**TO DO:** The records that follow must be repeated exactly, minus the images.

**EXTRACTED RECORDS:**
= Beginning of Section =
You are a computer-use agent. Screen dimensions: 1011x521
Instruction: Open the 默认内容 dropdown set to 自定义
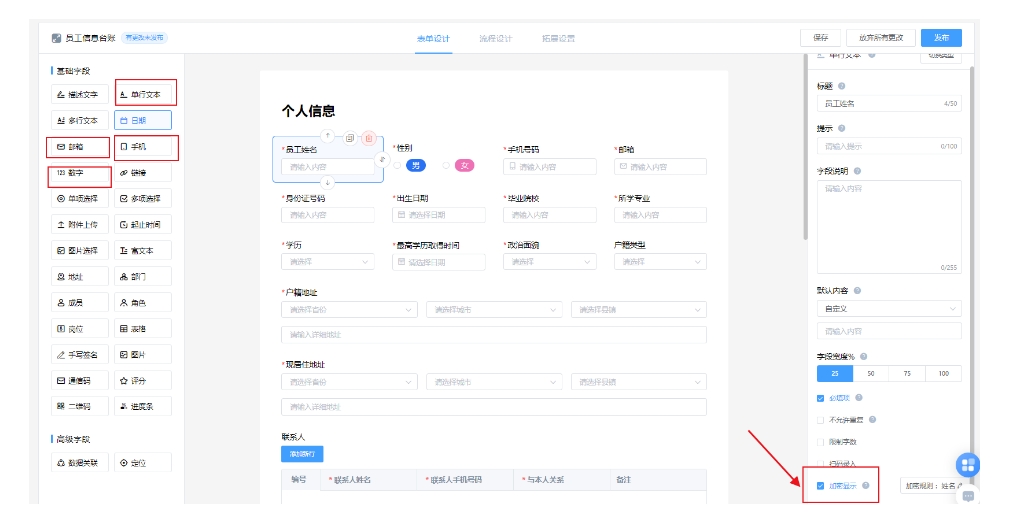[889, 309]
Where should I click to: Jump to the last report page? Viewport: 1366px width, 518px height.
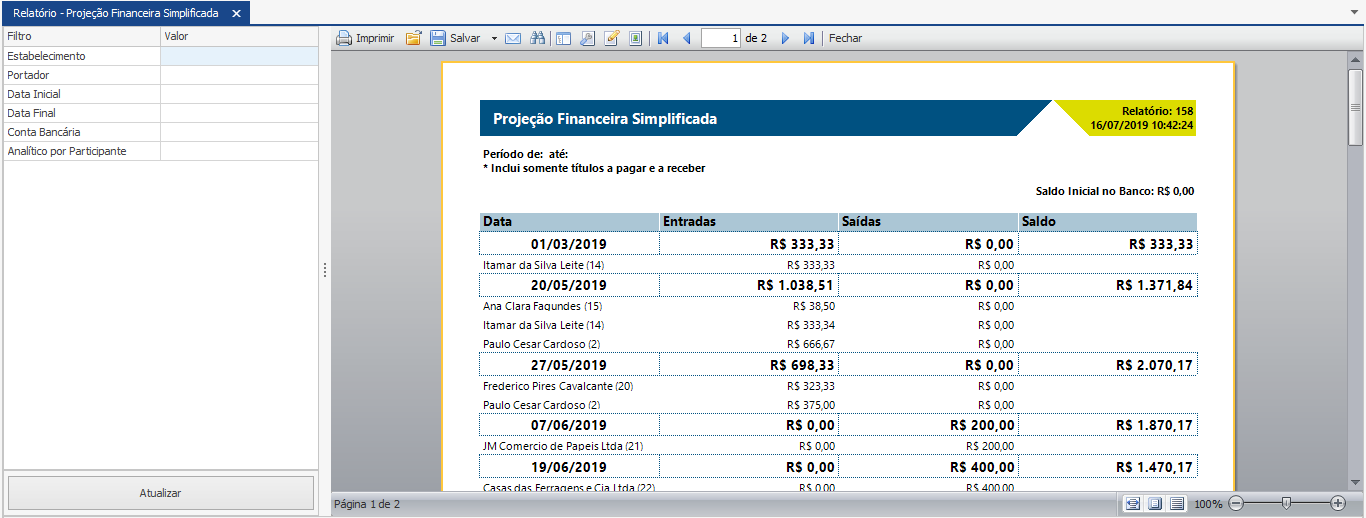[809, 38]
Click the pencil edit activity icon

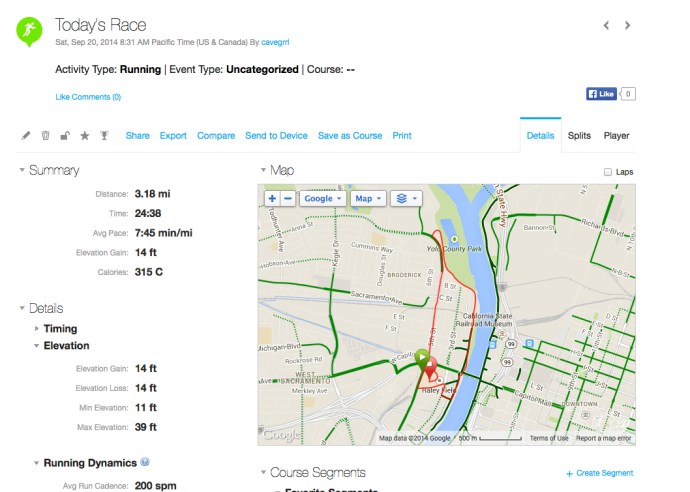tap(26, 136)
= End of Section =
**ANSWER BOX:**
You are a computer-use agent. Screen dimensions: 1011x521
Instruction: Open the 默认内容 dropdown set to 自定义
[889, 309]
Where should I click to: Jump to the last report page? Viewport: 1366px width, 518px height.
[809, 38]
Click the pencil edit activity icon

tap(26, 136)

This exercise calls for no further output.